Reserve Bank governor Philip Lowe has warned that the recent public scrutiny of the banks will lead to even tighter lending policies and a rise in rates.
Speaking at a Reserve Bank Board Dinner in Adelaide on Tuesday, just hours after the central bank announced that the cash rate will remain unchanged for the 19th consecutive month, the governor suggested that mortgage lending is about to get even harder.
“Domestically, for some time, we have seen the main risk to be related to household balance sheets. For a while, trends in household credit were quite concerning,” Mr Lowe said.
The governor added: “On this front, things now look less worrying than they were a while back, although the level of household debt remains very high, which carries certain risks. In terms of financing, we also discussed the potential for some tightening in financial conditions in Australia. In the United States, the cost of US dollar funding has increased for reasons not directly related to monetary policy and this increase is flowing through into higher money market rates in Australia.
“We expect some of this to be reversed in time, although it is difficult to tell by how much and when. It is also possible that lending standards in Australia will be tightened further in the context of the current high level of public scrutiny. We will continue to watch these issues carefully.”

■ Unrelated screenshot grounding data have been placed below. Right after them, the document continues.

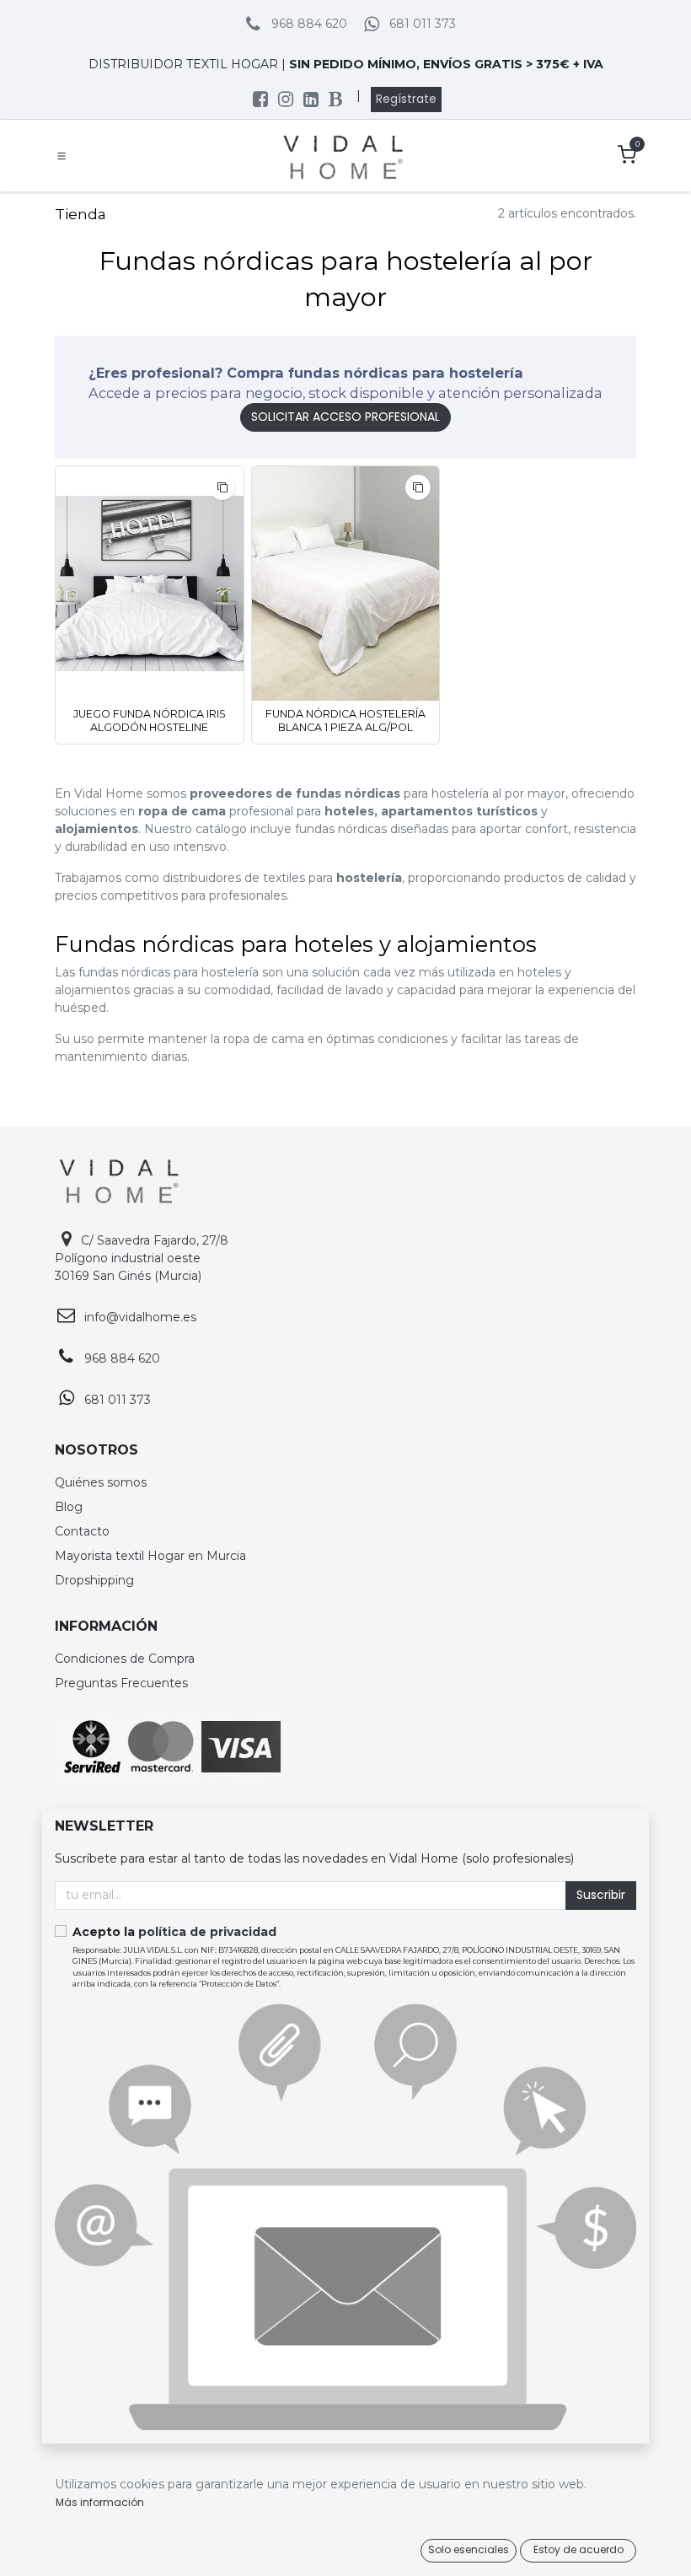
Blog (69, 1506)
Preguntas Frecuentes (121, 1683)
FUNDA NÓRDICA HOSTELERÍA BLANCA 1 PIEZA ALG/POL (345, 720)
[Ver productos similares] (222, 487)
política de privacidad (207, 1931)
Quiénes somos (101, 1482)
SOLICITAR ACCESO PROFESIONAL (345, 416)
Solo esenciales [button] (468, 2549)
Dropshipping (94, 1580)
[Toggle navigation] (61, 156)
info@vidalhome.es (140, 1317)
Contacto (82, 1531)
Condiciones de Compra (125, 1658)
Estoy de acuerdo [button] (578, 2549)
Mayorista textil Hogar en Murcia (150, 1555)
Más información (100, 2502)
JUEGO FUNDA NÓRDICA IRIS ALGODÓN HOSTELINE (149, 720)
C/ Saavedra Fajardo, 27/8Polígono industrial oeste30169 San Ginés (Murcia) (141, 1258)
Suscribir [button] (600, 1894)
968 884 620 (309, 23)
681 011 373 (422, 23)
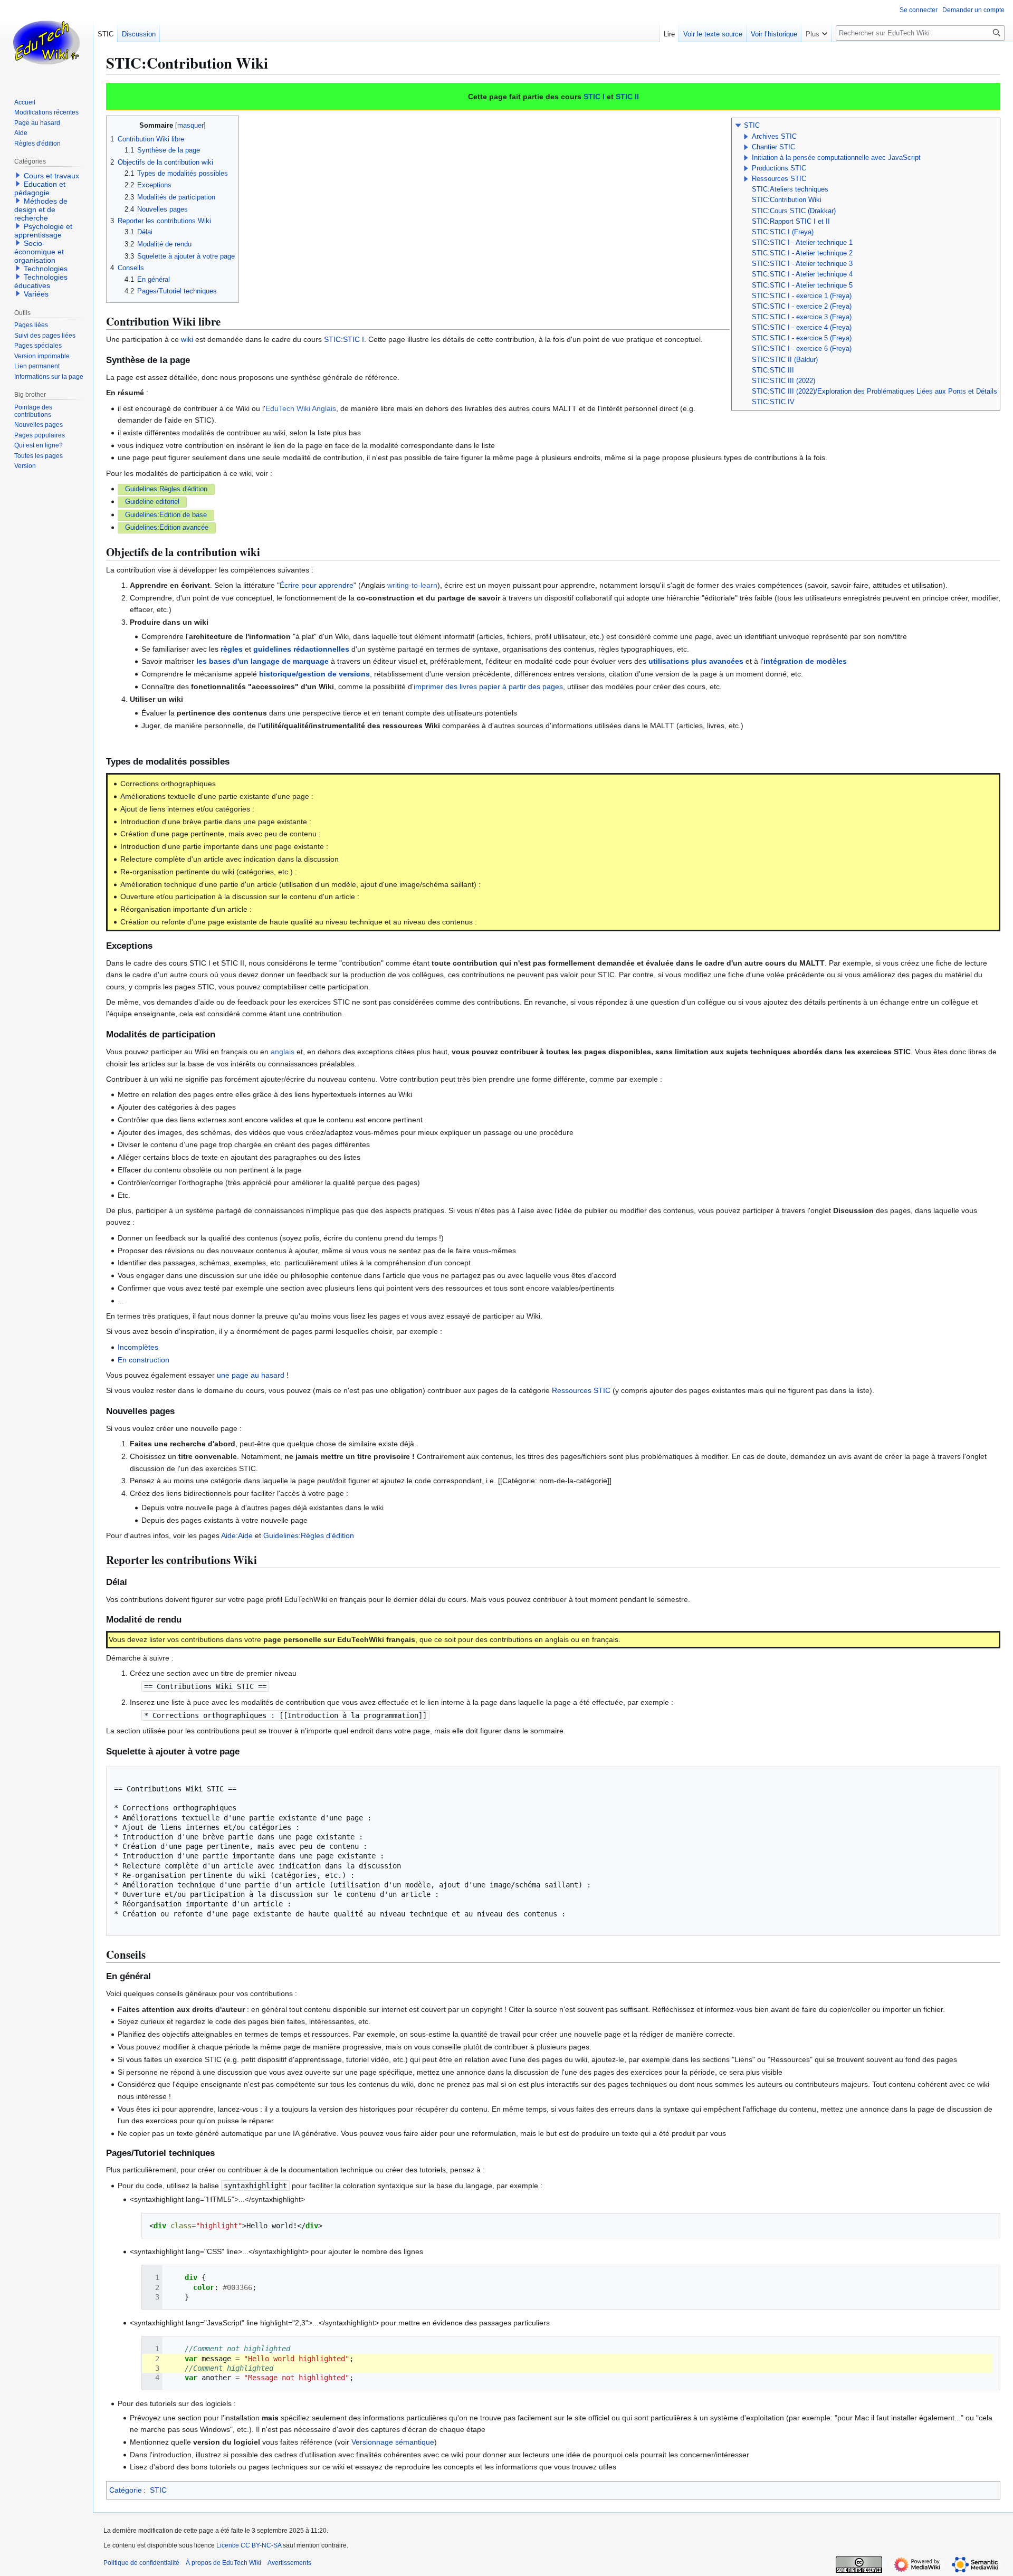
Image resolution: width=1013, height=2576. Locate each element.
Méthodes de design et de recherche (41, 209)
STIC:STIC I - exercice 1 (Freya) (802, 296)
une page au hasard (250, 1375)
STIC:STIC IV (773, 402)
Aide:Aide (237, 1535)
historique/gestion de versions (314, 674)
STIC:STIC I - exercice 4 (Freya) (802, 327)
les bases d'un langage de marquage (262, 661)
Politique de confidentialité (141, 2563)
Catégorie (125, 2490)
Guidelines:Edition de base (166, 515)
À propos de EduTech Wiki (223, 2563)
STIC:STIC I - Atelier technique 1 (802, 242)
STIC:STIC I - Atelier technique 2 (802, 253)
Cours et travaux (51, 175)
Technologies (46, 268)
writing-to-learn (412, 585)
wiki (187, 339)
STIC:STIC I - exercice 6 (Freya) (802, 348)
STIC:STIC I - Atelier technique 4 (802, 274)
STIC (752, 125)
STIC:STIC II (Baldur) (785, 360)
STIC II (627, 96)
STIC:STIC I (344, 339)
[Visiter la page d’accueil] (46, 42)
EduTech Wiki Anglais (300, 408)
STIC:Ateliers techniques (790, 189)
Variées (36, 294)
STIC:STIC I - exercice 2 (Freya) (802, 306)
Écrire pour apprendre (316, 585)
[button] (738, 125)
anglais (282, 1051)
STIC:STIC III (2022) (783, 381)
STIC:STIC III (773, 370)
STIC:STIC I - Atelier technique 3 (802, 264)
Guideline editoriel (152, 501)
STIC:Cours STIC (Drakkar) (794, 211)
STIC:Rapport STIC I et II (791, 221)
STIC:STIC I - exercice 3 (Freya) (802, 317)
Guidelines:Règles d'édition (166, 489)
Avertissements (289, 2563)
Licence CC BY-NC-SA (248, 2545)
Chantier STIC (773, 147)
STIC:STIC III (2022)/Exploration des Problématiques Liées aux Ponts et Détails (874, 391)
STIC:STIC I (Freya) (783, 232)
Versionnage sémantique (392, 2442)
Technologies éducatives (41, 281)
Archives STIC (774, 136)
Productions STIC (779, 168)
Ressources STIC (779, 179)
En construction (143, 1360)
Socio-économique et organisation (39, 251)
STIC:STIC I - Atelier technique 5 (802, 285)
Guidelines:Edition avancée (166, 527)
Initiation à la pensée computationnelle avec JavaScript (836, 157)
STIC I (594, 96)
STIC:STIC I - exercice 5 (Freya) (802, 338)
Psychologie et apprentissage (43, 230)
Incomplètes (138, 1347)
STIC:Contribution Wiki (786, 200)
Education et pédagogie (39, 188)
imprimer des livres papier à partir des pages (488, 686)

Last week, APRA announced that its 10 per cent benchmark on investor loan growth will be removed. However, the banking regulator is now working with ADIs to address debt-to-income risks, something that the Reserve Bank has repeatedly flagged over the past 12 months.
Mr Lowe also addressed the issue of monetary policy in his speech, noting that while it may look as if the RBA has little to do when it meets on the first Tuesday of every month, the board actually “diligently assess[es] the pulse of the Australian economy”.
“We also deliberate carefully over what setting of monetary policy will best deliver low and stable inflation in Australia. As we conduct those deliberations, we are conscious that our ultimate objective is enhancing the economic prosperity and welfare of the Australian people,” Mr Lowe explained.
The RBA governor said that the economy is in better shape than it was a year ago. He noted that there has been progress in lowering unemployment and having inflation return to around the middle of the target range. The RBA expects further progress in these two areas over the next couple of years.
“The other key point is that the progress we are making is only gradual: our central scenario is for a gradual pick-up in wages growth, a gradual lift in inflation and a gradual reduction in the unemployment rate,” Mr Lowe said.
“While we might like faster progress, it is encouraging that things are moving in the right direction and are likely to continue to do so.
“If this is how things turn out, it is reasonable to expect that the next move in interest rates will be up.”